### Short problem
Reproduce the records below, changing each "computer-use agent" to "desktop automation agent" and keeping every other character the same.

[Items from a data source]
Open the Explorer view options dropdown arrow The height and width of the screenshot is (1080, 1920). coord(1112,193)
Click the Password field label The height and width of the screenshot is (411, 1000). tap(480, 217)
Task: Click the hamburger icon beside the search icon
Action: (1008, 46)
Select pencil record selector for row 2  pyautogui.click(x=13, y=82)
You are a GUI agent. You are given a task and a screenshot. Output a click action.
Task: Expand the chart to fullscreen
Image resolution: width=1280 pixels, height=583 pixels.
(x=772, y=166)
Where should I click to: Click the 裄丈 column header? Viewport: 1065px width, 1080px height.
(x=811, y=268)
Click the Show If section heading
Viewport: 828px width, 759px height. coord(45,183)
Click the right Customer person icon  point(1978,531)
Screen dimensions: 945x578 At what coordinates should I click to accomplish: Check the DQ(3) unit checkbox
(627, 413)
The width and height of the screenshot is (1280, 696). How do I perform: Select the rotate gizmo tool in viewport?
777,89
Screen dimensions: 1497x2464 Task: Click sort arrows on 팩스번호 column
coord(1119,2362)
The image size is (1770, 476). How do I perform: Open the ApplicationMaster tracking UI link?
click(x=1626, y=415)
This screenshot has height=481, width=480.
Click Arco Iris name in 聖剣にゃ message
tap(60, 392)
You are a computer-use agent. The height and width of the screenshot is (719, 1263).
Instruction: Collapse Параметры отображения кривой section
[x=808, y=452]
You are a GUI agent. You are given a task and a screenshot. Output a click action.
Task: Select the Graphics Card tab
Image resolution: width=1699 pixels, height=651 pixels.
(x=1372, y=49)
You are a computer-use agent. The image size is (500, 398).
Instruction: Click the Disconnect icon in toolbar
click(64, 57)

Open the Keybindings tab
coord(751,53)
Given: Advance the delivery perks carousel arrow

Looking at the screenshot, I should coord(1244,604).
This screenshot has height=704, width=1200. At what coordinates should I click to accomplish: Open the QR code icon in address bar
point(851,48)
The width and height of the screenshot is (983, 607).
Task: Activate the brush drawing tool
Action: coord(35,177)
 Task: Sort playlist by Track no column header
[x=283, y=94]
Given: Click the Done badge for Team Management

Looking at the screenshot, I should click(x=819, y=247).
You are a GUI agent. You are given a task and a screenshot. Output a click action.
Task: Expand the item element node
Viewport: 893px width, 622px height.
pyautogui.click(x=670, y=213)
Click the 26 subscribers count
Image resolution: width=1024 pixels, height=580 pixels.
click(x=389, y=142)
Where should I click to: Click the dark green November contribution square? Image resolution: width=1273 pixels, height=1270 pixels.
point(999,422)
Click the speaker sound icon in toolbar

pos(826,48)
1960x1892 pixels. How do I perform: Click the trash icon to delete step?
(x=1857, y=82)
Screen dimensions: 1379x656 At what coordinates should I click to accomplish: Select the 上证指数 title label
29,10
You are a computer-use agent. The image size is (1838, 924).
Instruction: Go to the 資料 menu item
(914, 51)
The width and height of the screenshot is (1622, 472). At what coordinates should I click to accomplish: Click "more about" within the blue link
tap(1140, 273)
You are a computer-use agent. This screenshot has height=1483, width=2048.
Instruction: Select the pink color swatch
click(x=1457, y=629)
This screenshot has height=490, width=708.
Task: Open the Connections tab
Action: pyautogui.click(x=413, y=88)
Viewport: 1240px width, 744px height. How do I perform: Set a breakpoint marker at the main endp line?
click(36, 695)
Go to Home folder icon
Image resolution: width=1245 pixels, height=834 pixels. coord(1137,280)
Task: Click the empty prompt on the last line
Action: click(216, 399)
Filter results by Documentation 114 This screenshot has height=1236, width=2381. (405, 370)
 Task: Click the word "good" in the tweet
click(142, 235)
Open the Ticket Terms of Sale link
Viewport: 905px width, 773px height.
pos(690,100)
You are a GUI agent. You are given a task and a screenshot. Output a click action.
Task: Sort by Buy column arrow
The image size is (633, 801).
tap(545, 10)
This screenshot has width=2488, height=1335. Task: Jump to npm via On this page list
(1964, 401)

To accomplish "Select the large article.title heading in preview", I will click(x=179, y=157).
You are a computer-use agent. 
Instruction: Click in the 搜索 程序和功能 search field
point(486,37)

### Exercise response
Open the Explorer view options dropdown arrow The height and width of the screenshot is (1080, 1920). coord(1112,193)
Click the Password field label The height and width of the screenshot is (411, 1000). tap(480, 217)
Task: Click the hamburger icon beside the search icon
Action: (1008, 46)
Select pencil record selector for row 2  pyautogui.click(x=13, y=82)
You are a GUI agent. You are given a task and a screenshot. Output a click action.
Task: Expand the chart to fullscreen
Image resolution: width=1280 pixels, height=583 pixels.
(x=772, y=166)
Where should I click to: Click the 裄丈 column header? Viewport: 1065px width, 1080px height.
(x=811, y=268)
Click the Show If section heading
Viewport: 828px width, 759px height. coord(45,183)
Click the right Customer person icon  point(1978,531)
Screen dimensions: 945x578 At what coordinates should I click to accomplish: Check the DQ(3) unit checkbox
(627, 413)
The width and height of the screenshot is (1280, 696). How do I perform: Select the rotate gizmo tool in viewport?
777,89
Screen dimensions: 1497x2464 Task: Click sort arrows on 팩스번호 column
coord(1119,2362)
The image size is (1770, 476). How do I perform: Open the ApplicationMaster tracking UI link?
click(x=1626, y=415)
This screenshot has height=481, width=480.
Click Arco Iris name in 聖剣にゃ message
tap(60, 392)
You are a desktop automation agent. The height and width of the screenshot is (719, 1263).
Instruction: Collapse Параметры отображения кривой section
[x=808, y=452]
You are a GUI agent. You are given a task and a screenshot. Output a click action.
Task: Select the Graphics Card tab
Image resolution: width=1699 pixels, height=651 pixels.
(x=1372, y=49)
You are a desktop automation agent. The image size is (500, 398).
Instruction: Click the Disconnect icon in toolbar
click(64, 57)

Open the Keybindings tab
coord(751,53)
Given: Advance the delivery perks carousel arrow

Looking at the screenshot, I should coord(1244,604).
This screenshot has height=704, width=1200. At what coordinates should I click to accomplish: Open the QR code icon in address bar
point(851,48)
The width and height of the screenshot is (983, 607).
Task: Activate the brush drawing tool
Action: coord(35,177)
 Task: Sort playlist by Track no column header
[x=283, y=94]
Given: Click the Done badge for Team Management

Looking at the screenshot, I should click(x=819, y=247).
You are a GUI agent. You are given a task and a screenshot. Output a click action.
Task: Expand the item element node
Viewport: 893px width, 622px height.
pyautogui.click(x=670, y=213)
Click the 26 subscribers count
Image resolution: width=1024 pixels, height=580 pixels.
click(x=389, y=142)
Where should I click to: Click the dark green November contribution square? Image resolution: width=1273 pixels, height=1270 pixels.
point(999,422)
Click the speaker sound icon in toolbar

pos(826,48)
1960x1892 pixels. How do I perform: Click the trash icon to delete step?
(x=1857, y=82)
Screen dimensions: 1379x656 At what coordinates should I click to accomplish: Select the 上证指数 title label
29,10
You are a desktop automation agent. The image size is (1838, 924).
Instruction: Go to the 資料 menu item
(914, 51)
The width and height of the screenshot is (1622, 472). At what coordinates should I click to accomplish: Click "more about" within the blue link
tap(1140, 273)
You are a desktop automation agent. This screenshot has height=1483, width=2048.
Instruction: Select the pink color swatch
click(x=1457, y=629)
This screenshot has height=490, width=708.
Task: Open the Connections tab
Action: pyautogui.click(x=413, y=88)
Viewport: 1240px width, 744px height. How do I perform: Set a breakpoint marker at the main endp line?
click(36, 695)
Go to Home folder icon
Image resolution: width=1245 pixels, height=834 pixels. coord(1137,280)
Task: Click the empty prompt on the last line
Action: click(216, 399)
Filter results by Documentation 114 This screenshot has height=1236, width=2381. (405, 370)
 Task: Click the word "good" in the tweet
click(142, 235)
Open the Ticket Terms of Sale link
Viewport: 905px width, 773px height.
pos(690,100)
You are a GUI agent. You are given a task and a screenshot. Output a click action.
Task: Sort by Buy column arrow
The image size is (633, 801).
tap(545, 10)
This screenshot has width=2488, height=1335. Task: Jump to npm via On this page list
(1964, 401)

To accomplish "Select the large article.title heading in preview", I will click(x=179, y=157).
You are a desktop automation agent. 
Instruction: Click in the 搜索 程序和功能 search field
point(486,37)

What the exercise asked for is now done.